Schwarzbier (Black Beer)
Aroma: Low to moderate malt, with low aromatic sweetness and/or hints of roast malt often apparent. The malt can be clean and neutral or rich and Munich-like, and may have a hint of caramel. The roast can be coffee-like but should never be burnt. A low noble hop aroma is optional. Clean lager yeast character (light sulfur possible) with no fruity esters or diacetyl.
Appearance: Medium to very dark brown in color, often with deep ruby to garnet highlights, yet almost never truly black. Very clear. Large, persistent, tan-colored head.
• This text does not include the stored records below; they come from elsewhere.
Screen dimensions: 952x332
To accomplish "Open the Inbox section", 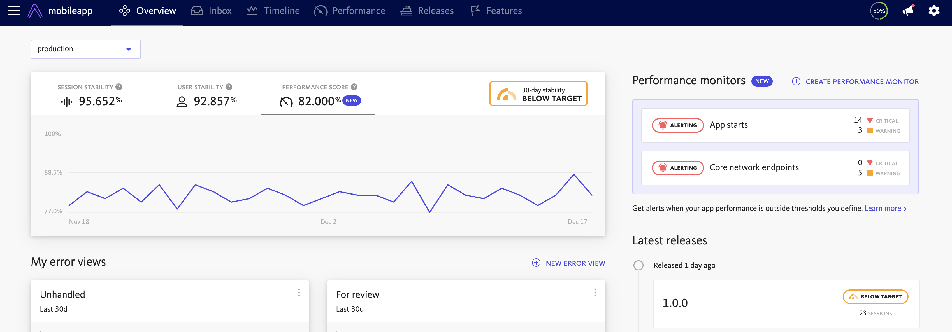I will pos(211,11).
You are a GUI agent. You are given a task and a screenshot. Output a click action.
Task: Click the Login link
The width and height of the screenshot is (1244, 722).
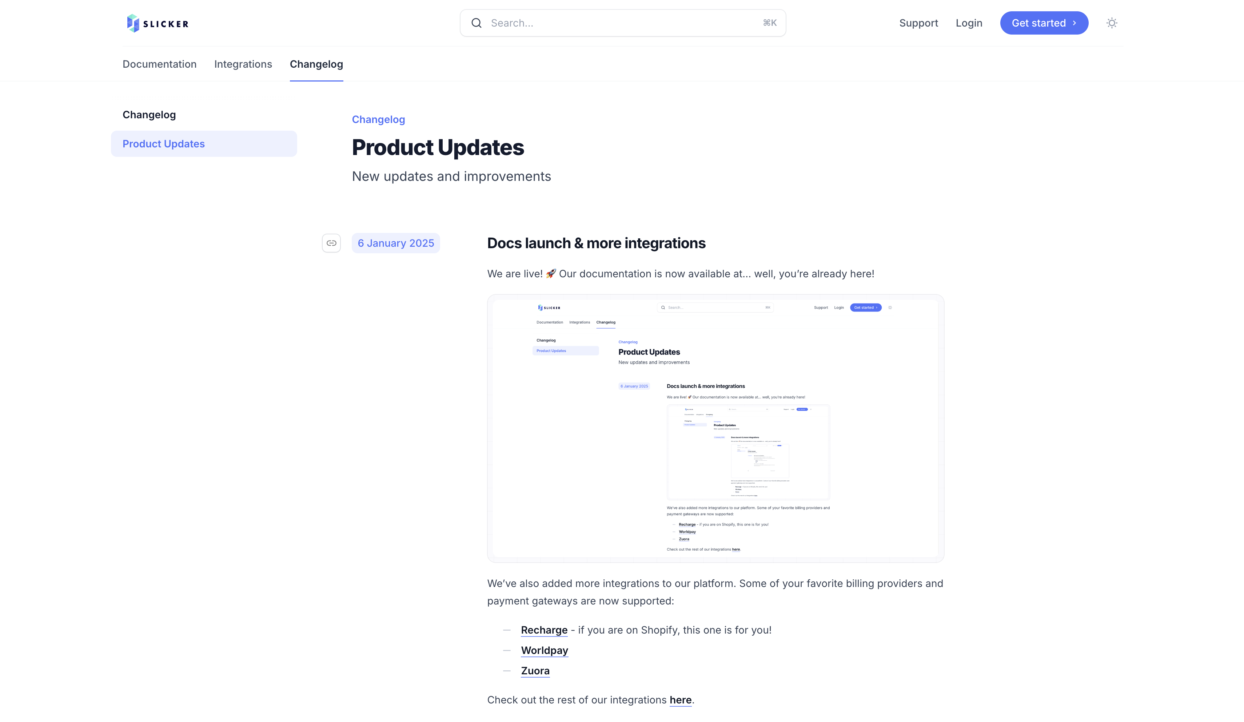coord(969,23)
Flavor: Light to moderate malt flavor, which can have a clean, neutral character to a rich, sweet, Munich-like intensity. Light to moderate roasted malt flavors can give a bitter-chocolate palate that lasts into the finish, but which are never burnt. Medium-low to medium bitterness, which can last into the finish. Light to moderate noble hop flavor. Clean lager character with no fruity esters or diacetyl. Aftertaste tends to dry out slowly and linger, featuring hop bitterness with a complementary but subtle roastiness in the background. Some residual sweetness is acceptable but not required.
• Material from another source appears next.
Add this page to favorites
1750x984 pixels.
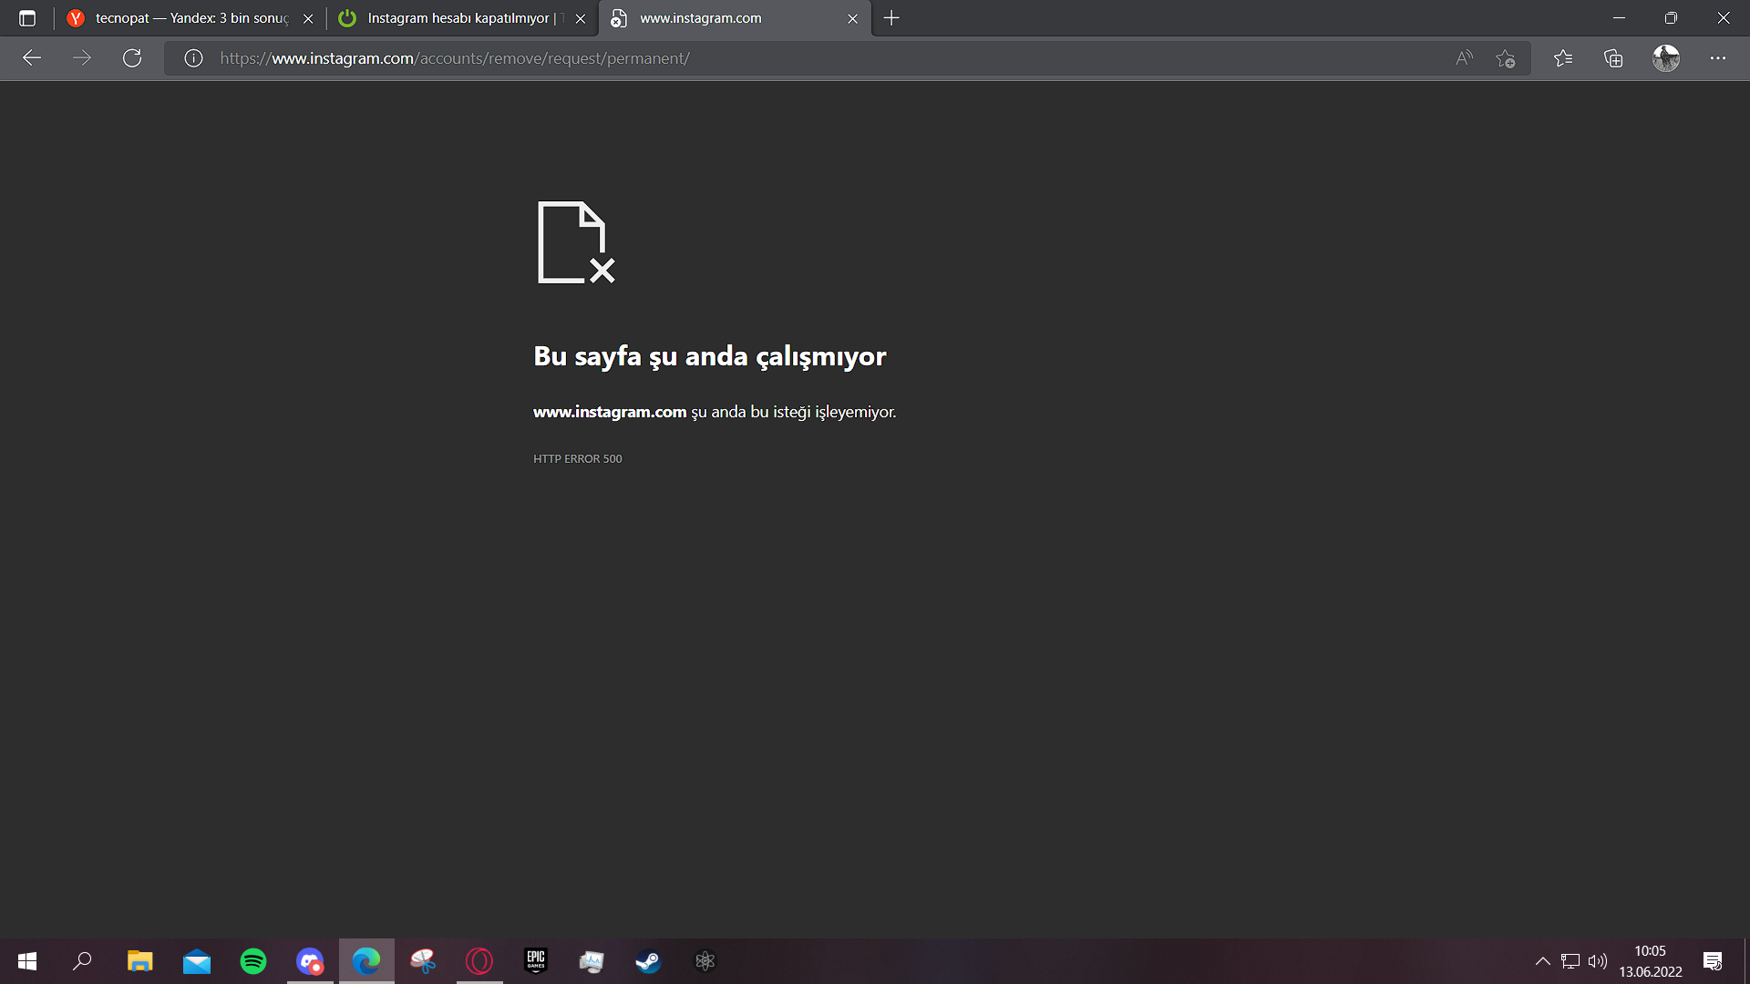coord(1505,58)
Mouthfeel: Medium-light to medium body. Moderate to moderately high carbonation. Smooth. No harshness or astringency, despite the use of dark, roasted malts.
Overall Impression: A dark German lager that balances roasted yet smooth malt flavors with moderate hop bitterness.
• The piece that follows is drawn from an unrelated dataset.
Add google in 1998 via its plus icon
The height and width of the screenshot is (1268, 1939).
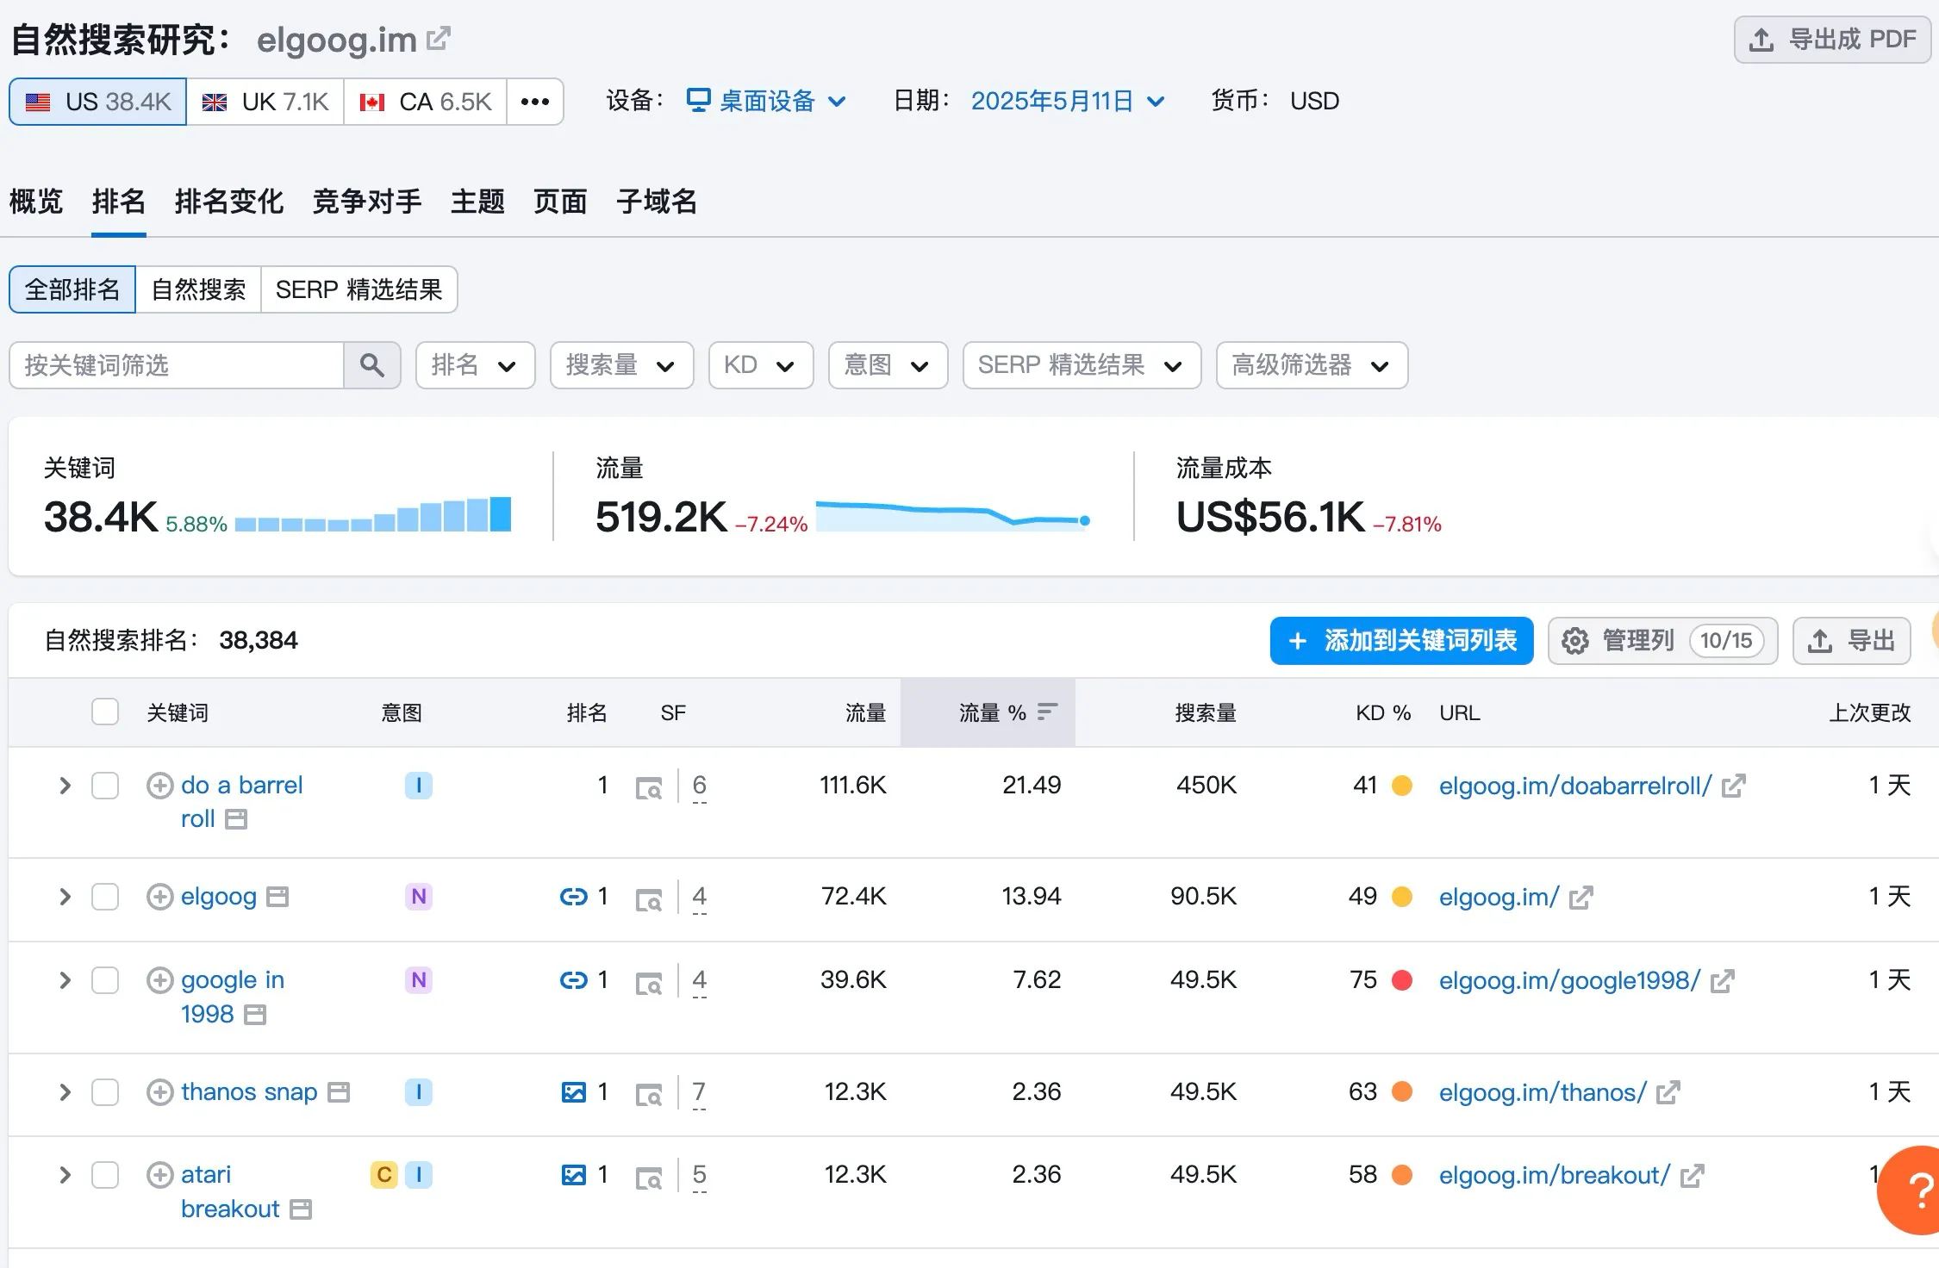pyautogui.click(x=159, y=980)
Comments: In comparison with a Munich Dunkel, usually darker in color, drier on the palate and with a noticeable (but not high) roasted malt edge to balance the malt base. While sometimes called a “black Pils,” the beer is rarely that dark; don’t expect strongly roasted, porter-like flavors.
History: A regional specialty from southern Thuringen and northern Franconia in Germany, and probably a variant of the Munich Dunkel style.
Ingredients: German Munich malt and Pilsner malts for the base, supplemented by a small amount of roasted malts (such as Carafa) for the dark color and subtle roast flavors. Noble-type German hop varieties and clean German lager yeasts are preferred.